**Material for this exercise**.
———

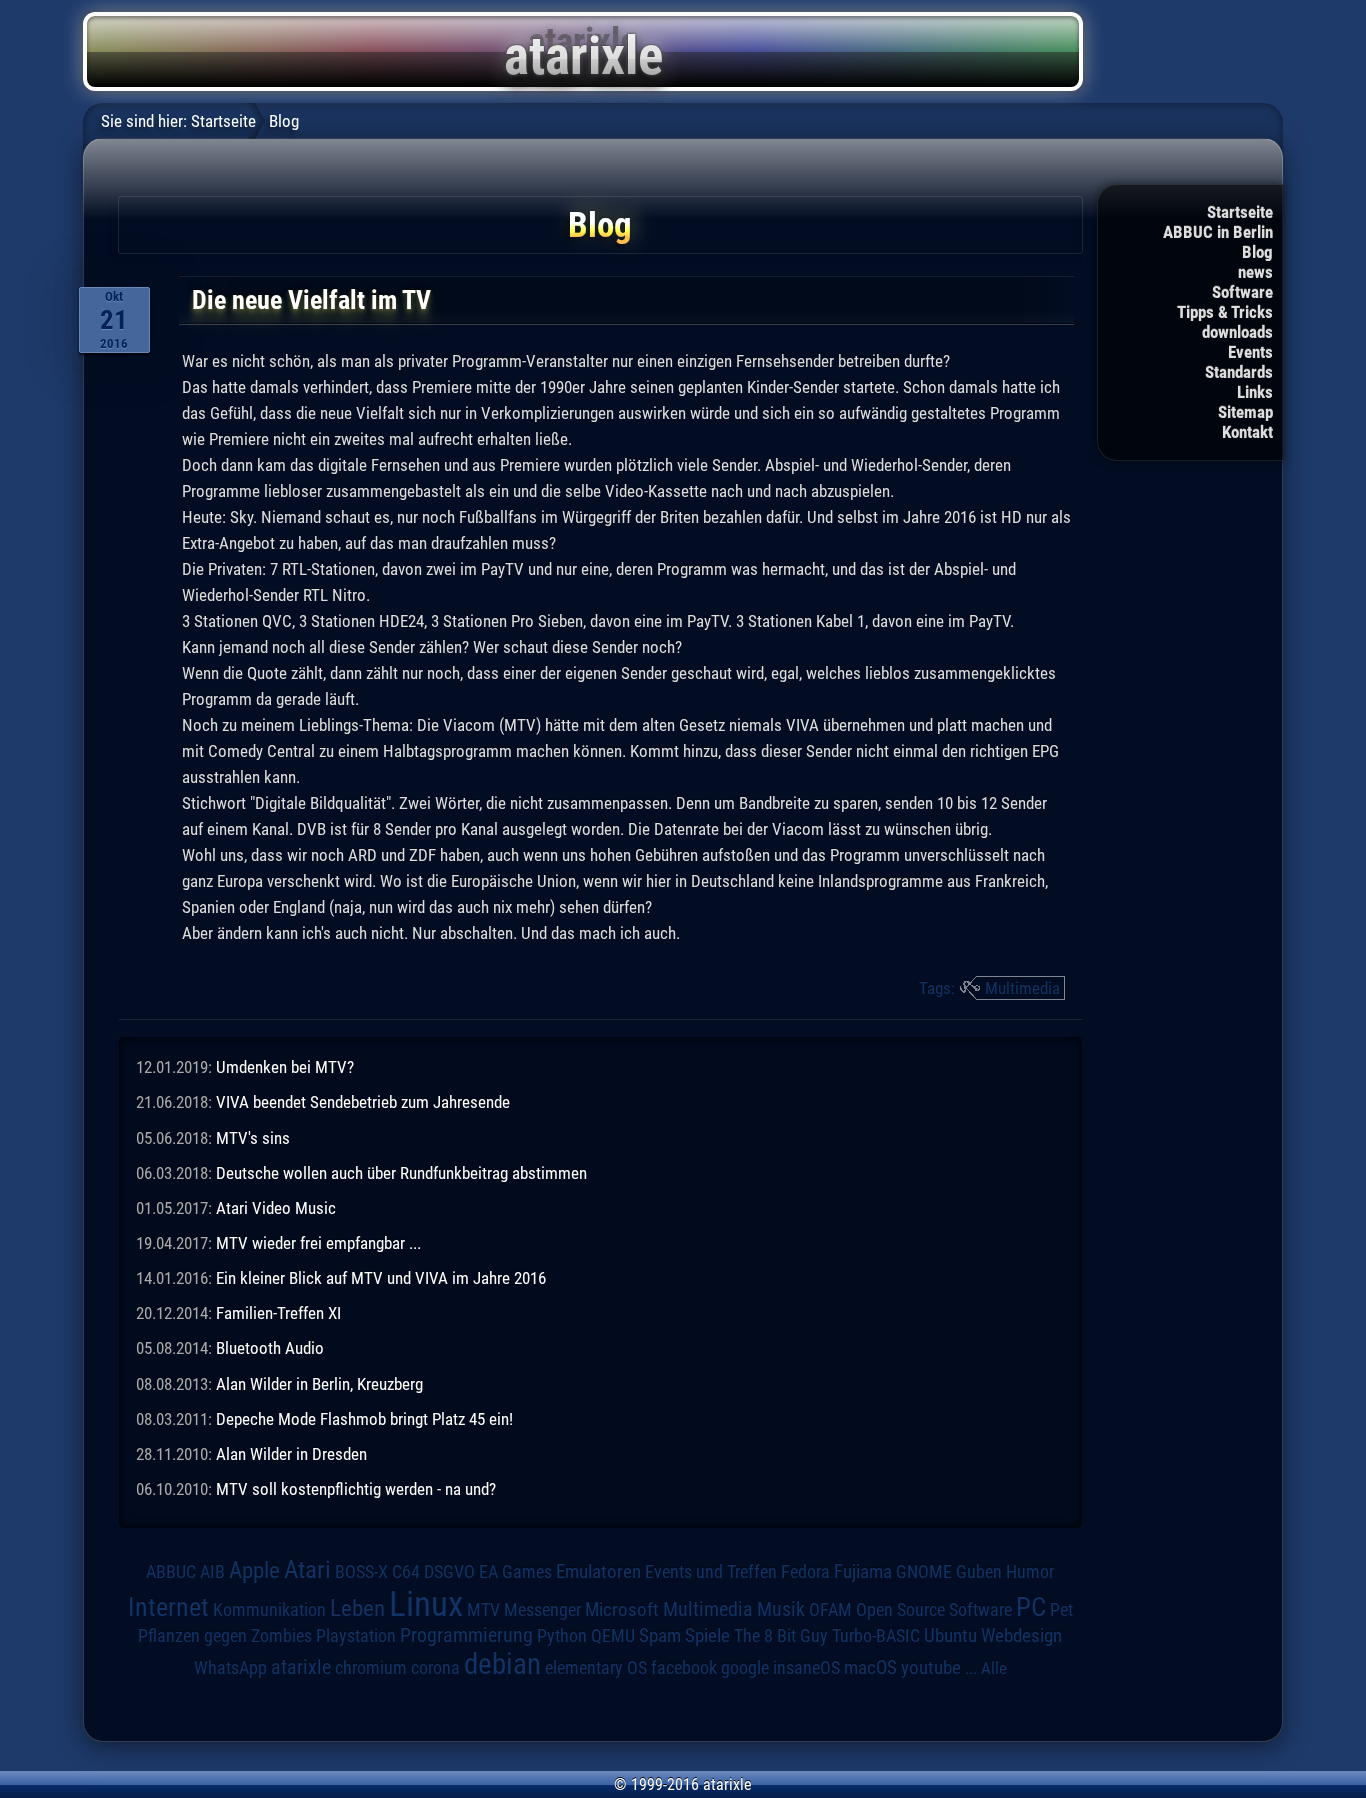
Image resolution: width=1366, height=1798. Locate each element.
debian (502, 1664)
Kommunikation (269, 1609)
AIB (212, 1572)
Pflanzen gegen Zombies (225, 1636)
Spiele (707, 1635)
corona (435, 1668)
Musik (781, 1609)
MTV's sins (253, 1138)
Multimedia (1022, 988)
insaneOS (806, 1668)
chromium (371, 1668)
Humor (1030, 1572)
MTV (483, 1609)
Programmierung (466, 1635)
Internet (168, 1607)
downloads (1237, 332)
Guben (979, 1572)
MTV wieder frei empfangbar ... (318, 1243)
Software (1242, 292)
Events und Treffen (711, 1571)
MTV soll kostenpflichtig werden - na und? (356, 1489)
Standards (1239, 372)
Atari (307, 1569)
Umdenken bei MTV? (285, 1067)
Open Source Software (934, 1610)
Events (1250, 352)
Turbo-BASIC (876, 1635)
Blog (1257, 252)
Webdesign (1021, 1636)
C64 (406, 1572)
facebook (684, 1668)
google (745, 1668)
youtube (931, 1667)
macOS (870, 1667)
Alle (994, 1668)
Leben (357, 1608)
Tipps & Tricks (1225, 312)
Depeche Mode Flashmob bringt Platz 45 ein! (364, 1419)
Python (562, 1636)
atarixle (301, 1667)
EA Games (515, 1572)
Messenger (542, 1610)
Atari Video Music (276, 1208)
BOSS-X (361, 1572)
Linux (426, 1604)
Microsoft (622, 1609)
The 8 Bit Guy (781, 1635)
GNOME (924, 1571)
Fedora (805, 1571)
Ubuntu (950, 1636)
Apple (254, 1570)
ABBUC (171, 1572)
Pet (1061, 1610)
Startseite (1240, 212)
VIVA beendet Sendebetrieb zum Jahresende (363, 1102)
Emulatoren (598, 1572)
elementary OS (596, 1667)
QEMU (613, 1636)
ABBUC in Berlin (1218, 232)
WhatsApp (230, 1668)
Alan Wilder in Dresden (291, 1454)
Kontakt (1247, 432)
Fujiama (863, 1572)
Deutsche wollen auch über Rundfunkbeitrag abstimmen (401, 1173)
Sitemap (1245, 412)
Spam (660, 1636)
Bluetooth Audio (270, 1348)
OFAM (830, 1610)
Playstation (356, 1636)
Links (1255, 392)
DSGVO (449, 1571)
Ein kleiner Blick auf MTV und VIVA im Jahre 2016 (381, 1278)
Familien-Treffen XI (278, 1313)
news (1255, 272)
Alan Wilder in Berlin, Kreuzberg (319, 1384)
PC (1031, 1607)
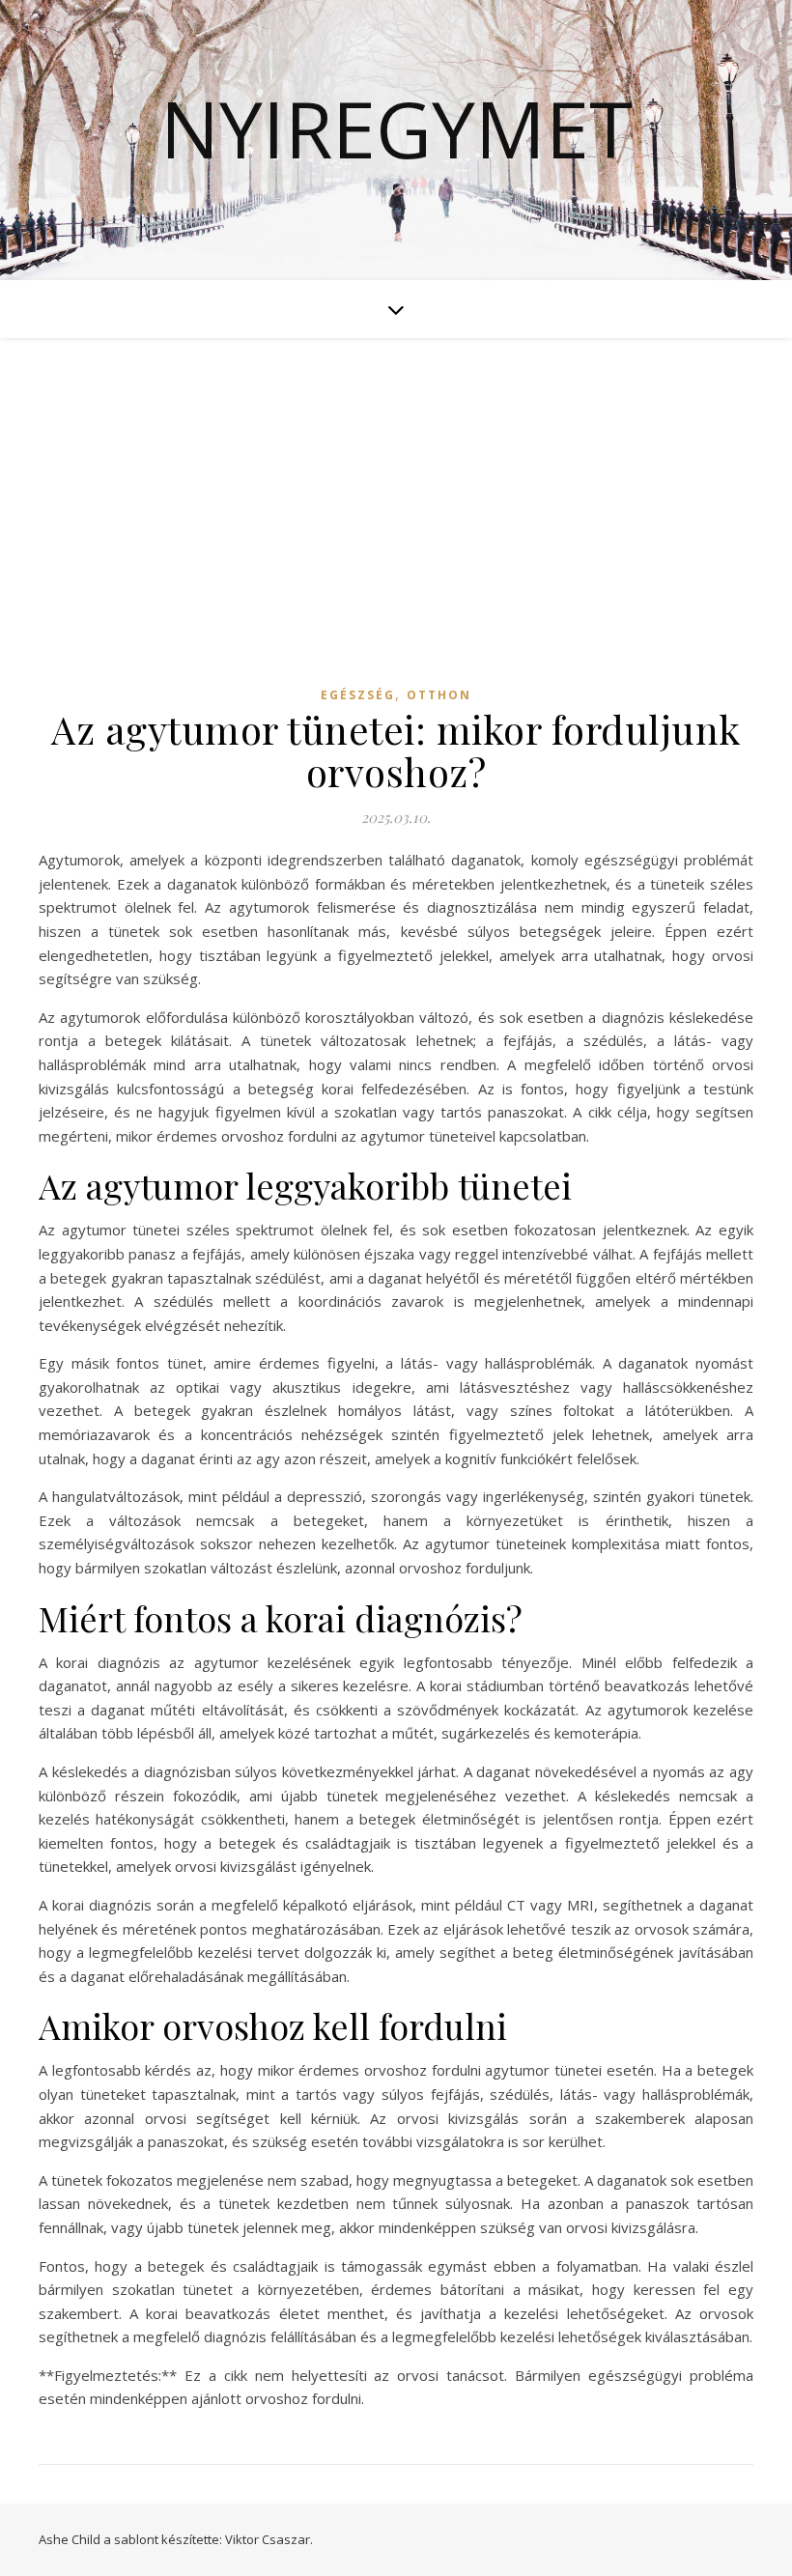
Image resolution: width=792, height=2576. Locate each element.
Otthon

———

**Instructions to follow**. Please set down, exactly and with nothing added, the lines from the line with "Messenger (542, 1610)" to the end of the entries above, omitting pictures.

**Output of the task**.
Messenger (542, 1610)
Atari Video Music (276, 1208)
BOSS-X (361, 1572)
Linux (426, 1604)
Microsoft (622, 1609)
The 8 Bit Guy (781, 1635)
GNOME (924, 1571)
Fedora (805, 1571)
Ubuntu (950, 1636)
Apple (254, 1570)
ABBUC (171, 1572)
Pet (1061, 1610)
Startseite (1240, 212)
VIVA beendet Sendebetrieb zum Jahresende (363, 1102)
Emulatoren (598, 1572)
elementary OS (596, 1667)
QEMU (613, 1636)
ABBUC in Berlin (1218, 232)
WhatsApp (230, 1668)
Alan Wilder in Dresden (291, 1454)
Kontakt (1247, 432)
Fujiama (863, 1572)
Deutsche wollen auch über Rundfunkbeitrag abstimmen (401, 1173)
Sitemap (1245, 412)
Spam (660, 1636)
Bluetooth Audio (270, 1348)
OFAM (830, 1610)
Playstation (356, 1636)
Links (1255, 392)
DSGVO (449, 1571)
Ein kleiner Blick auf MTV und VIVA im Jahre 2016 (381, 1278)
Familien-Treffen XI (278, 1313)
news (1255, 272)
Alan Wilder in Berlin, Kreuzberg (319, 1384)
PC (1031, 1607)
Image resolution: width=792, height=2576. Locate each element.
Otthon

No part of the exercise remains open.